Mas não é disto que vos quero falar. Estamos no Carnaval e ele nunca perde a oportunidade de se fazer notar. Esta bienal terá um novo formato. Veneza está divida em seis “sestieri”; Cannaregio, San Polo, Dorsoduro , Santa Croce, San Marco e Castello, cada um com o seu procurador. Para retirar pressão à praça de S. Marcos decidiu-se alargar a festividade a toda a cidade, como o era desde 1268. Só o mau gosto dos austríacos, aquando da ocupação da cidade, fizeram com que o Carnaval se perdesse e só fosse retomado em 1980.
Mário, íntimo do procurador da Isola Sacca Fisola, ilha que pertence ao "sestieri" de Dorsoduro, sabe que a oportunidade é única. Fisola está ligada por ponte a uma ilha artificial, Sacca San Biagio, onde existe uma incineradora inactiva. Há muito que ele convenceu o procurador a aí construir um hotel de 7 estrelas, algo só comparável ao Burj Al Arab Hotel no Dubai.
A ambição de Giuseppe Dandolo é grande, quer conquistar a câmara e fazer de Veneza "la città"; a imortalidade está há séculos garantida pela arquitectura e canais, mas falta-lhe a modernidade que lhe devolva o bulício que se perdera nos anos 50 com as cheias. Os novos diques são já uma realidade, o investimento para o seu "sestieri" virá misteriosamente das ligações internacionais de Mário. Dandolo persegue a fama.
Mas hoje é dia de festa, não se falará de negócios, dia para os pavões mostrarem as suas caudas, leques acenados a outras máscaras. Ele não fará diferente.
“Egli è qui!”, ela sorria enquanto repetia a frase, a meia máscara dourada que lhe ocultava a parte superior da face garantia o anonimato. O vestido fora talhado para um corpo que não apresentava mácula, o azul turquesa impelia o pensamento para outros mares, recifes e calores. Olharam todos; miúdos, graúdos, eles e elas, e enquanto ela passava, os olhares, também eles escondidos noutras máscaras, iam deixando cair sorrisos espontâneos de quem se deleita com o belo, com o exuberante. Há mulheres assim, onde a química exala para além da necessária troca de olhares. Aproximando-se de Giuseppe disparou, “Un bacio per te amore mio!” o que o deixou verdadeiramente incomodado; como político sempre fora brilhante; o contraditório, a pequena intriga, a troca de favores foram batalhas ganhas, mas perante mulheres belas a timidez tomava-lhe o pulso.

(a continuar)


6 comentários :: La città - parte 1 (conto)

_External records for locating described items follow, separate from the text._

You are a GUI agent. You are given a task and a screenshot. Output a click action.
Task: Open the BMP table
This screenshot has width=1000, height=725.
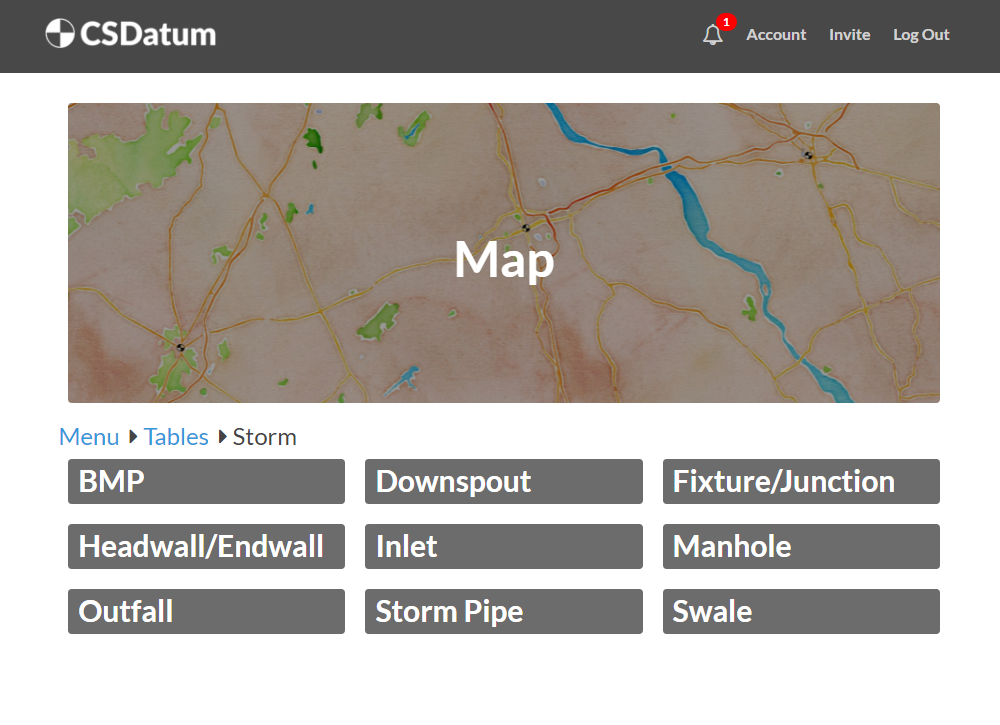tap(206, 482)
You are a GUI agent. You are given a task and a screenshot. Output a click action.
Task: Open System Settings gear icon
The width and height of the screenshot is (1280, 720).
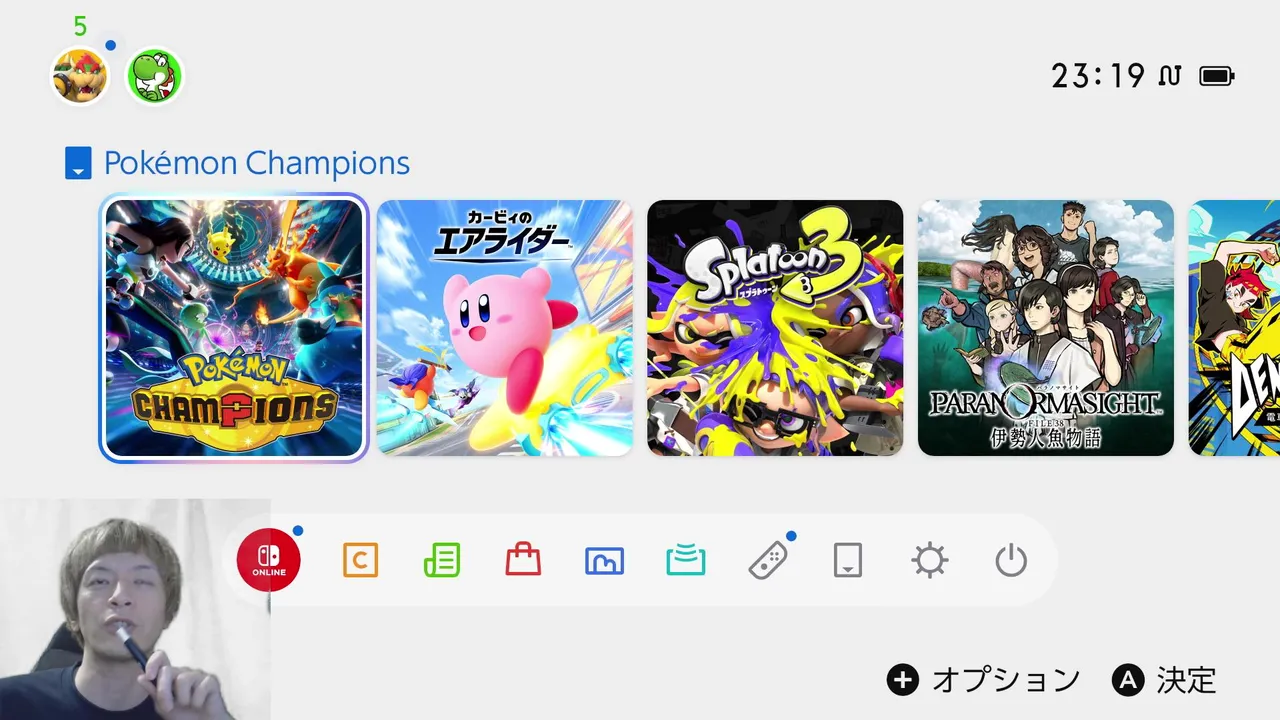click(930, 560)

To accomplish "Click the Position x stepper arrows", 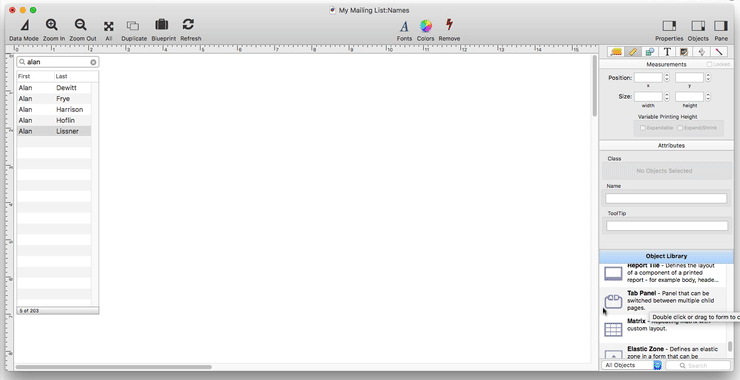I will (x=666, y=77).
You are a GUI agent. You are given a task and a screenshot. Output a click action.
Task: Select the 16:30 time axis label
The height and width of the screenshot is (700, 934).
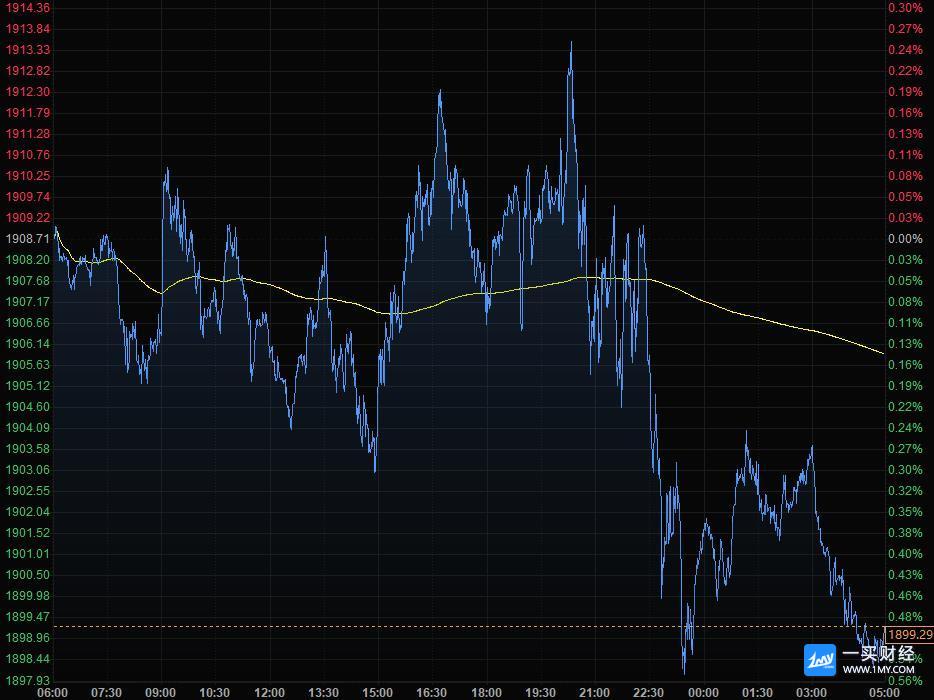(431, 692)
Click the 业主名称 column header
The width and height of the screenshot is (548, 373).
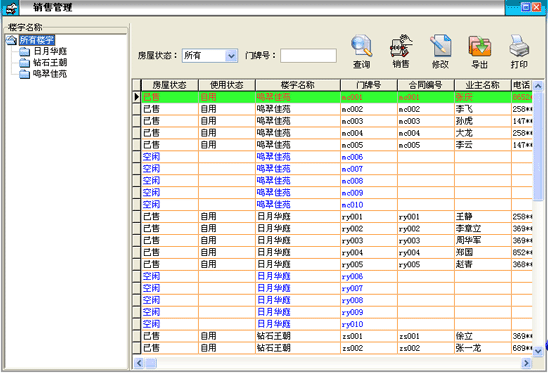[x=483, y=85]
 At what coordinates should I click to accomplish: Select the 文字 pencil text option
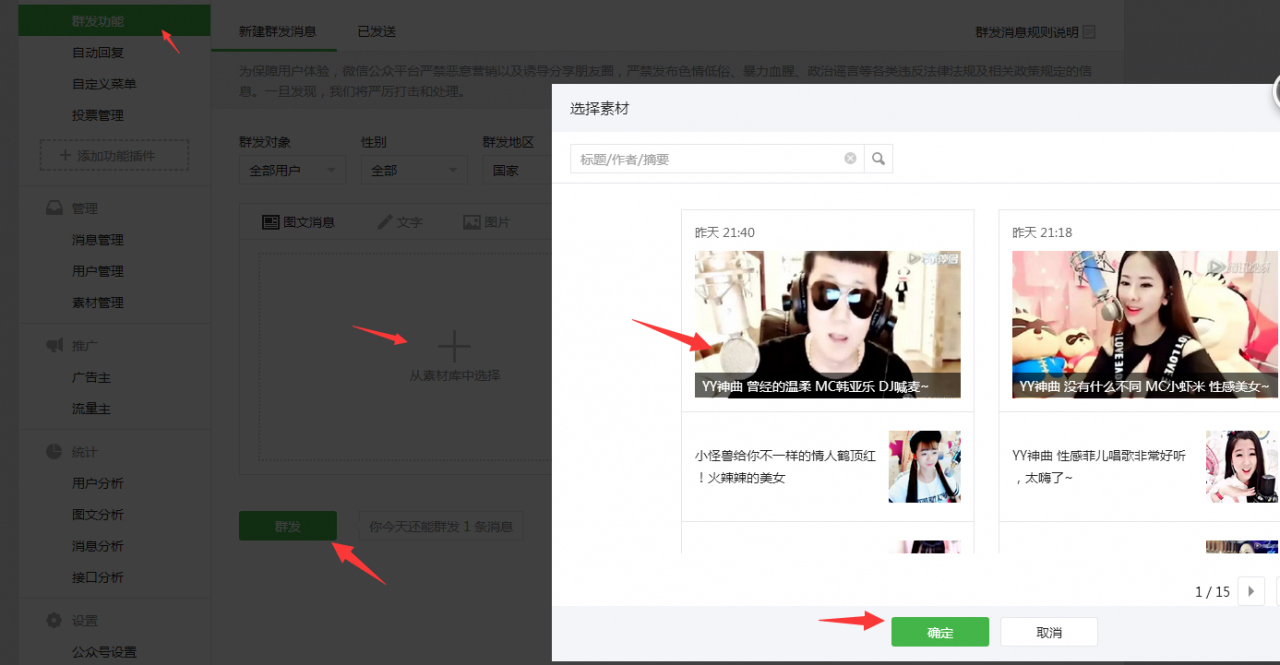coord(385,222)
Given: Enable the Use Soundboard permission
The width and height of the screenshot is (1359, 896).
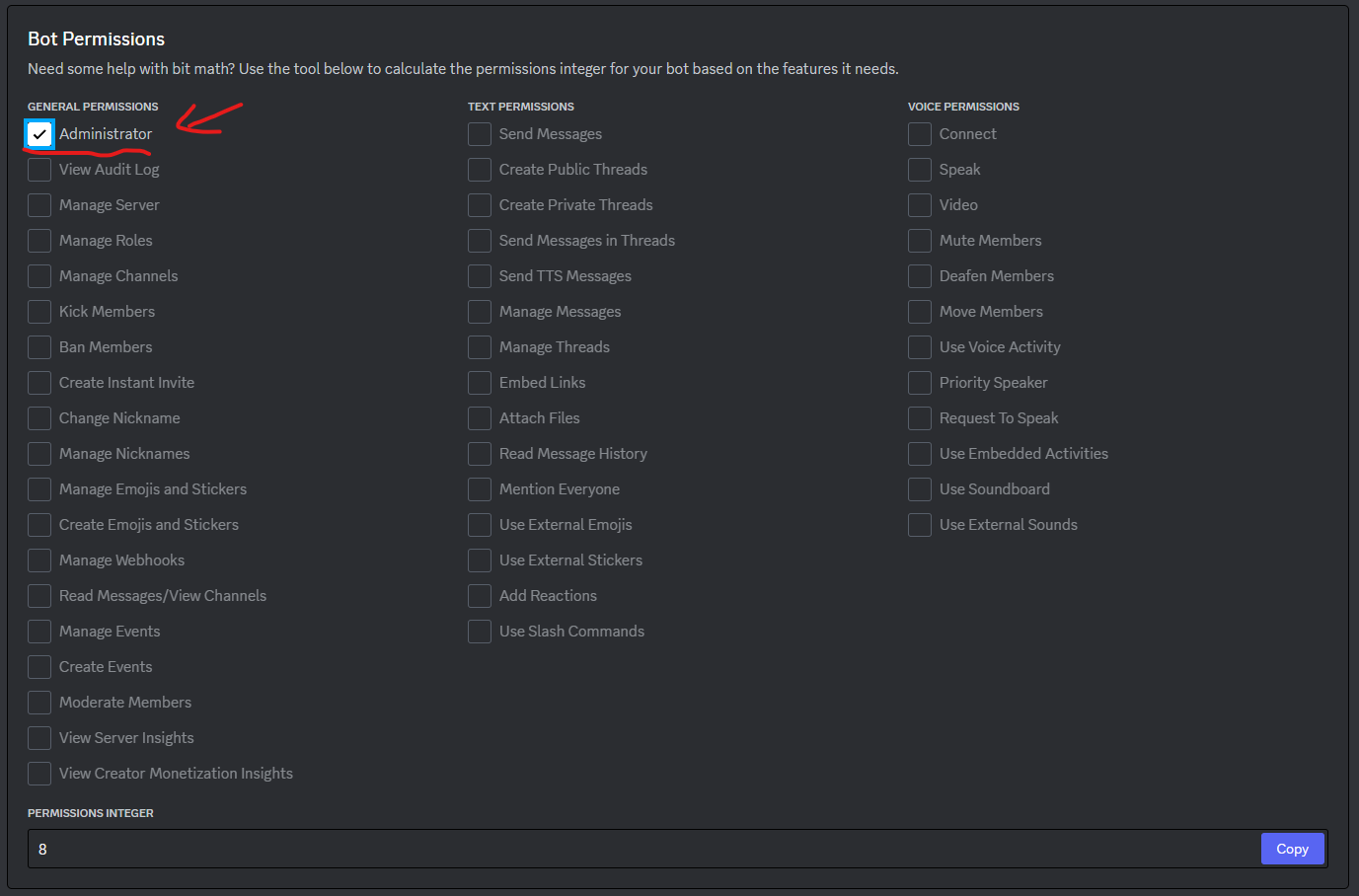Looking at the screenshot, I should point(919,488).
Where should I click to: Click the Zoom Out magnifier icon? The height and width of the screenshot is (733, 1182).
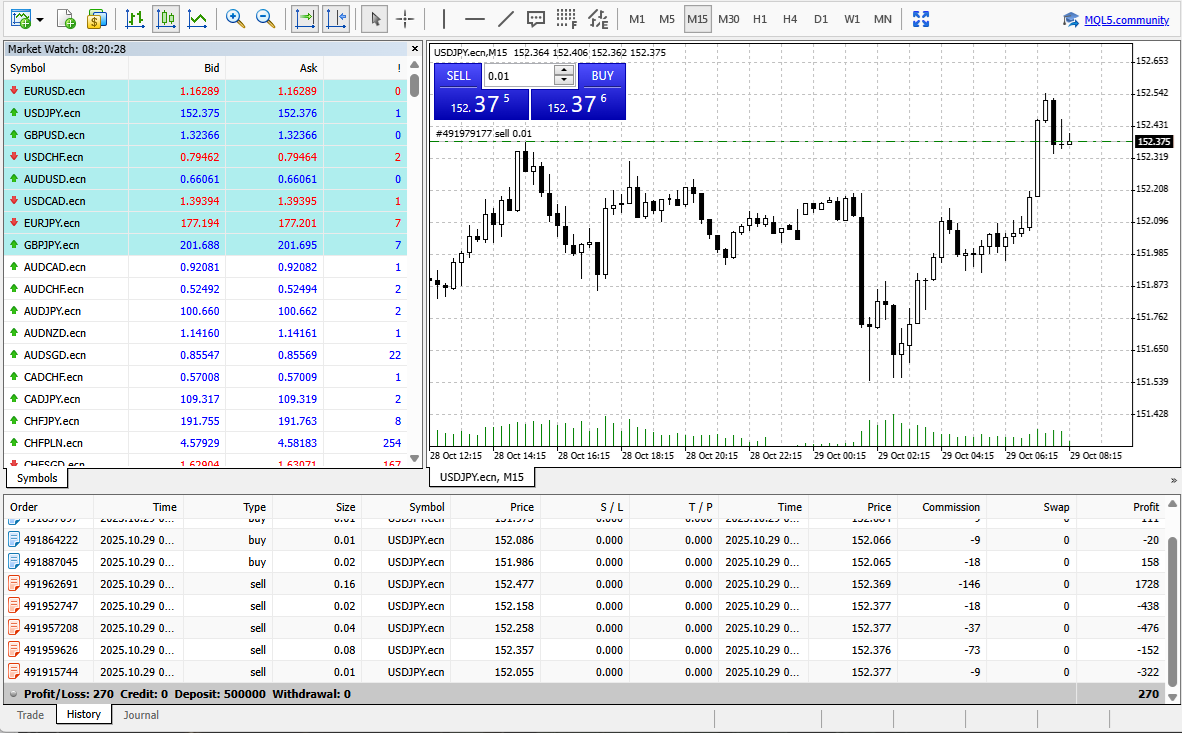[x=266, y=19]
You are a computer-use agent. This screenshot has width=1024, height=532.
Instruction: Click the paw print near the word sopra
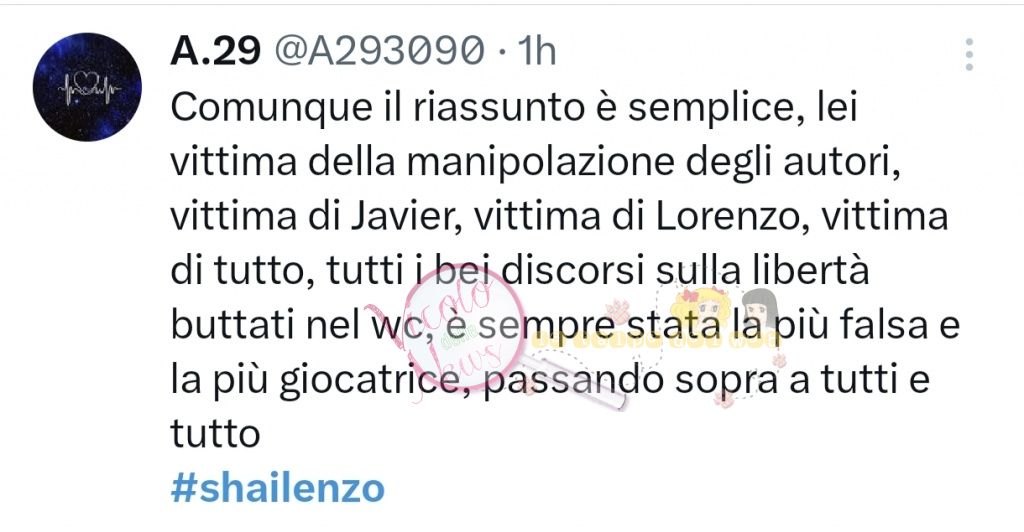pyautogui.click(x=724, y=398)
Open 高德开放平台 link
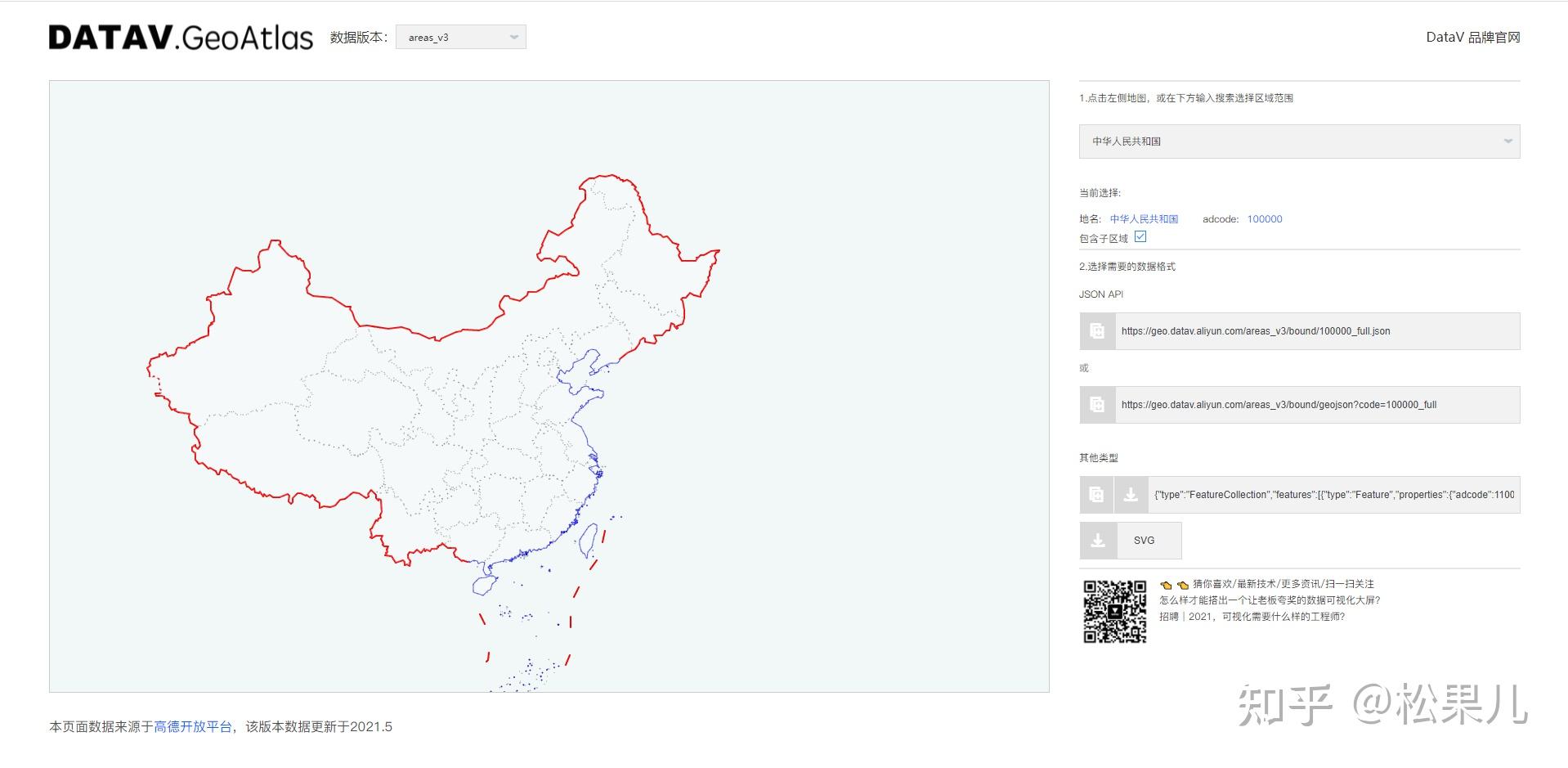 click(x=189, y=725)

  1. "[Italian men] are like show poodles. Sometimes they look so good I want to applaud..."

    "'Parla Come Mangi' --It is a common way to say 'be simple', 'don't try to be rhetorical' literaly: 'speak the way you eat'

    Elizabeth Gilbert - Eat, Pray, Love

    So, it should be the same about women...

    Looking forward to read more of this story.

    Assinado:sem máscara

    Anónimo

    24/2/09 08:29

  2. Agora vou me dar á espontaneidade... vinha eu fazer-te um valente comentário á surpresa que ofereces hoje e dou com o comentário do sem mascara, enfim, acho que me baralhei, será que estou a ficar loira e não dei por ela?

    Sei lá, olha, para a leiga deste lado o texto de hoje está um must!

    E que o Carnaval continue!

    :)

  3. sem máscara: show poodles? Daqueles tosquiados que algumas "damas" carregam debaixo do braço? Prefiro carteiras Luis Vuitton ou Hermès (e falo de marcas porque o tema é esse; no Porto falaria de chuços, mas tem chovido pouco... não lhe chamaram lanças porque não calhou) pois dão melhor cor e não lambem quem comprimenta as donas! :D
    Parla come mangi... assim diz o povo que faz a língua viva. O Latim que se lixe! :D Mas descansa, retórica é algo que só está ao alcance dos iluminados e eu vivo na escuridão da ignorância.
    Quanto às mulheres eu acrescentaria: eat without thinking it's your last meal, pray if you believe, love if you dream...
    A história, a ver... vamos! Precisarei de tempo, só isso! :)

    O2: todas as mulheres acabam loiras com o tempo, até a Mary J. Blidge (que tem uma voz que adoro, por sinal!) :D
    Quanto ao must fico agradecido, com a humilde compreensão que o exagero é simpatia! :)
    Que o Carnaval continue! Brindo a isso, mas que parte do Corso dê com o costado atrás das grades... anda por aí muito rei folião a gozar connosco há tempo demais! ;)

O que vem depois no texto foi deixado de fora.